-
Notifications
You must be signed in to change notification settings - Fork 2.8k
Description
Description
Running a 4-node M3 Ultra Mac Studio cluster, nodes successfully discover each other via mDNS but fail to establish actual connections for distributed inference.
Environment
- OS: macOS Sonoma 15.x
- Hardware: 4x M3 Ultra Mac Studios (192GB RAM each)
- Network: Same LAN, mDNS enabled
- Node names: cluster-1, cluster-3, cluster-4, cluster-6
Observed Behavior
- Start EXO on all 4 nodes
- Nodes appear in each other's peer lists (mDNS discovery works)

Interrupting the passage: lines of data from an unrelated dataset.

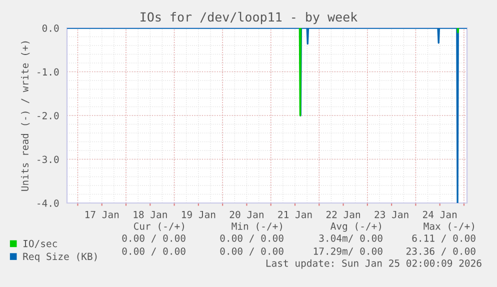  What do you see at coordinates (249, 18) in the screenshot?
I see `chart-title: IOs for /dev/loop11 - by week` at bounding box center [249, 18].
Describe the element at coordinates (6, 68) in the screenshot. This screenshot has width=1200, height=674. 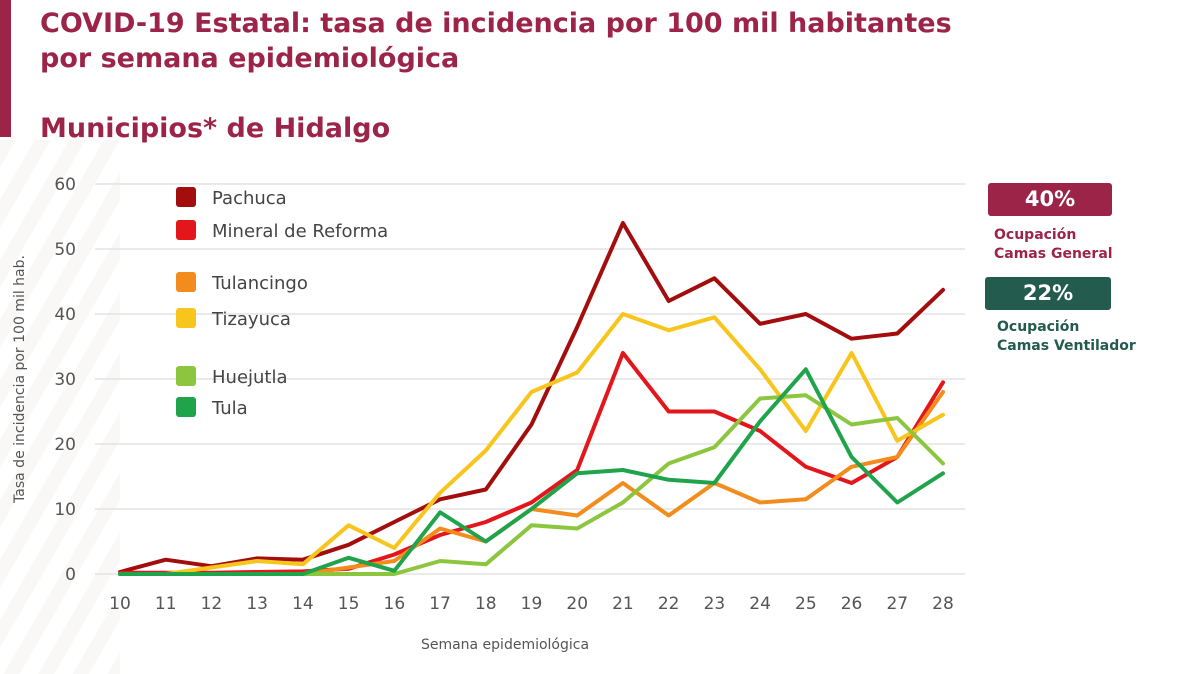
I see `accent-bar` at that location.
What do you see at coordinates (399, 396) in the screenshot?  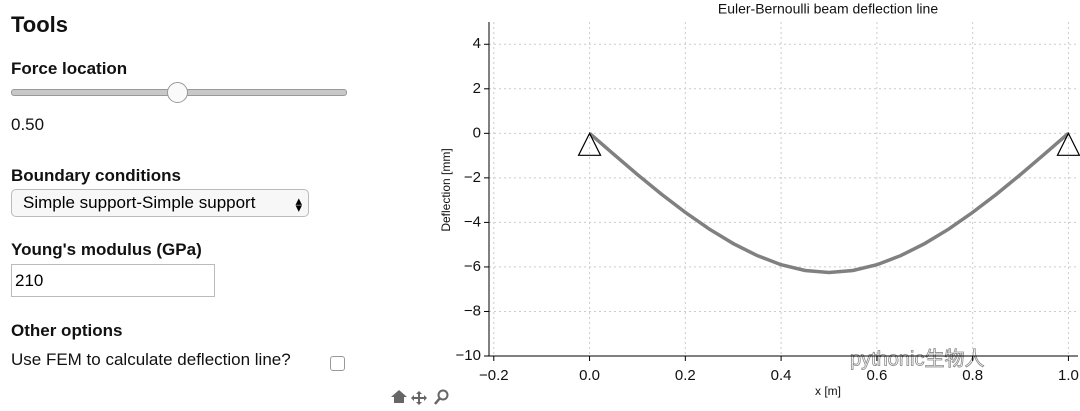 I see `home-button` at bounding box center [399, 396].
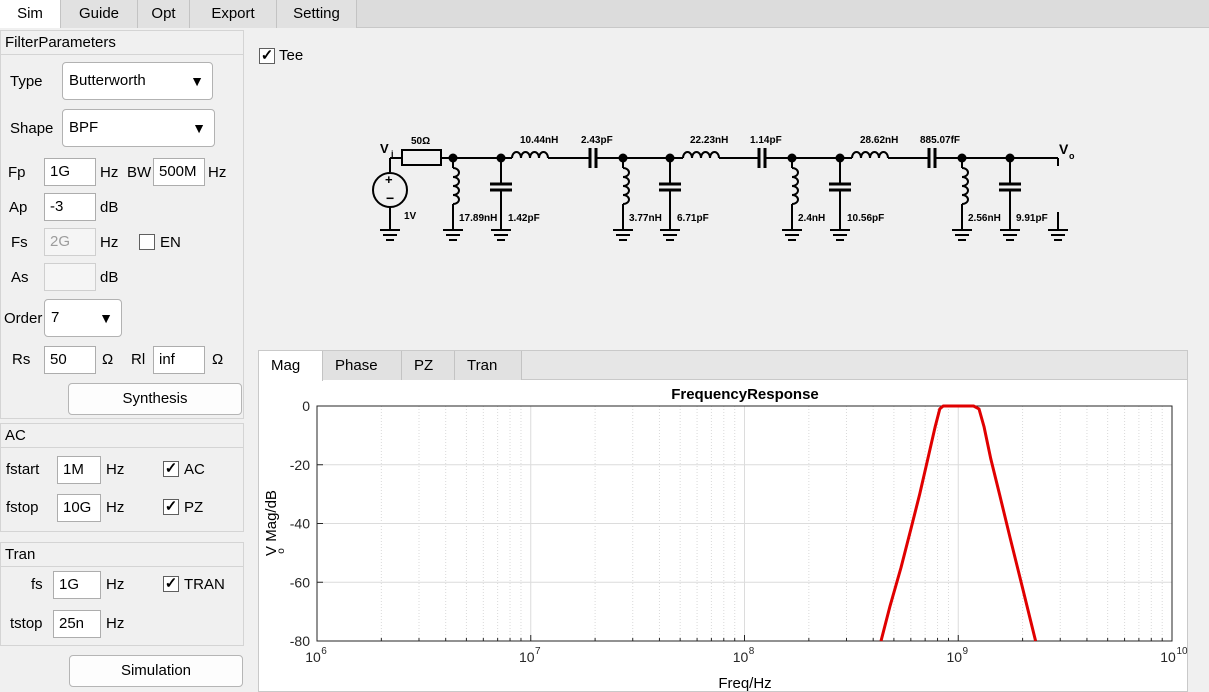 The width and height of the screenshot is (1209, 692). What do you see at coordinates (1032, 218) in the screenshot?
I see `shunt-cap-4: 9.91pF` at bounding box center [1032, 218].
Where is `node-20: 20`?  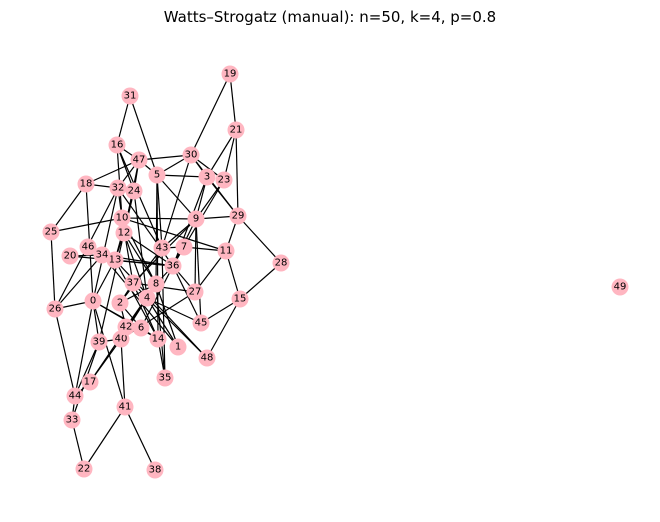 node-20: 20 is located at coordinates (70, 256).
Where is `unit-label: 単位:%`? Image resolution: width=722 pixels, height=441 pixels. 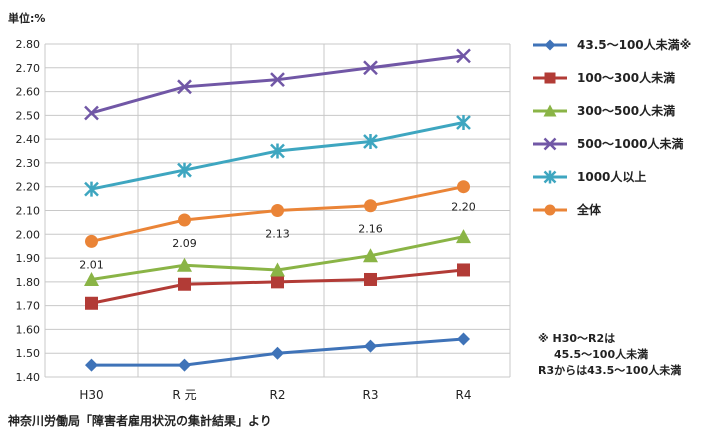
unit-label: 単位:% is located at coordinates (27, 18).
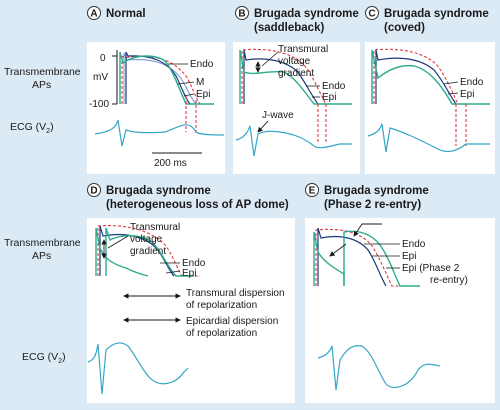 The image size is (500, 410). What do you see at coordinates (278, 116) in the screenshot?
I see `panel-b-jwave-label: J-wave` at bounding box center [278, 116].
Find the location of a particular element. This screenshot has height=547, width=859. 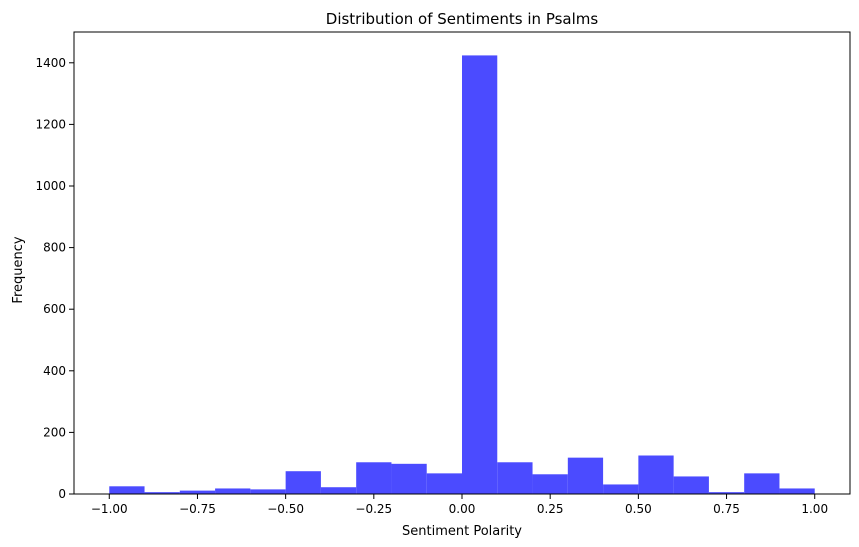

x-tick-label: 1.00 is located at coordinates (814, 509).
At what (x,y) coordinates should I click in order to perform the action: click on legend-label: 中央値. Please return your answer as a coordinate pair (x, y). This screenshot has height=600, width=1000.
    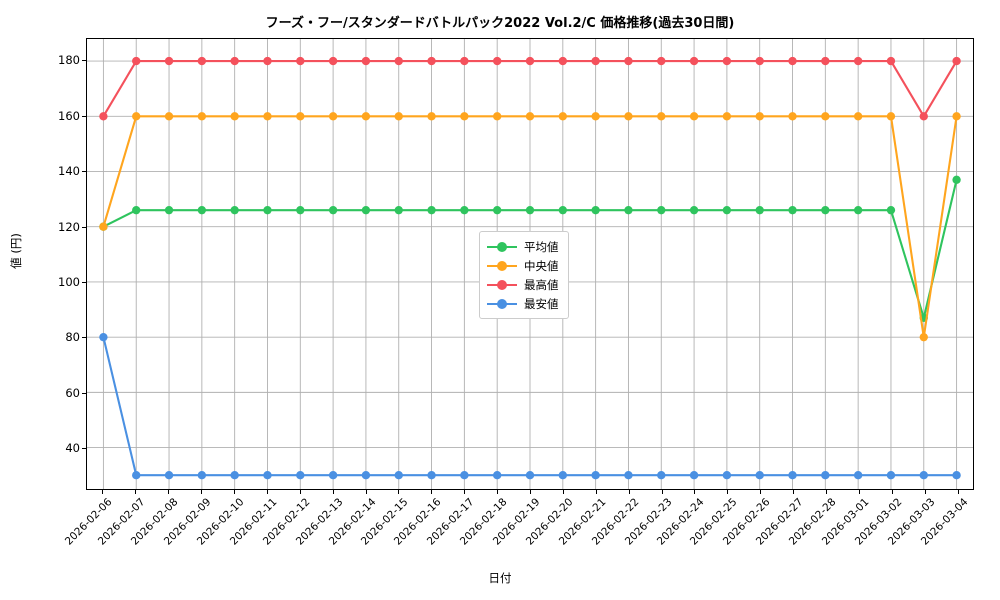
    Looking at the image, I should click on (542, 266).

- When initiating distributed inference, connections between nodes fail/timeout
- Work is not distributed - only local node processes the request
Expected Behavior
Once nodes discover each other, they should successfully establish connections and distribute inference workload.
Debug Observations
When investigating the discovery mechanism in exo/networking/discovery.rs, we noticed the TTL configuration:
Duration::from_secs(2_500) // This equals ~41 minutesWe suspected this might be a typo and should be from_millis(2_500) (2.5 seconds), which is more typical for mDNS refresh intervals. After making this change locally, nodes were able to connect successfully.
Questions
- Is the 2500-second TTL intentional? Seems very long for dynamic peer discovery
- Could the long TTL cause stale peer information that breaks connection establishment?
- Are there recommended network/firewall settings we should verify?
Workaround
Building from source with modified TTL values appeared to resolve the issue, but want to understand if this is the actual root cause or if something else is happening.
Logs
Happy to provide debug logs if you can point me to how to enable verbose mDNS/networking logging.
Related to closed PR #1297 - opening as issue per maintainer request to investigate further.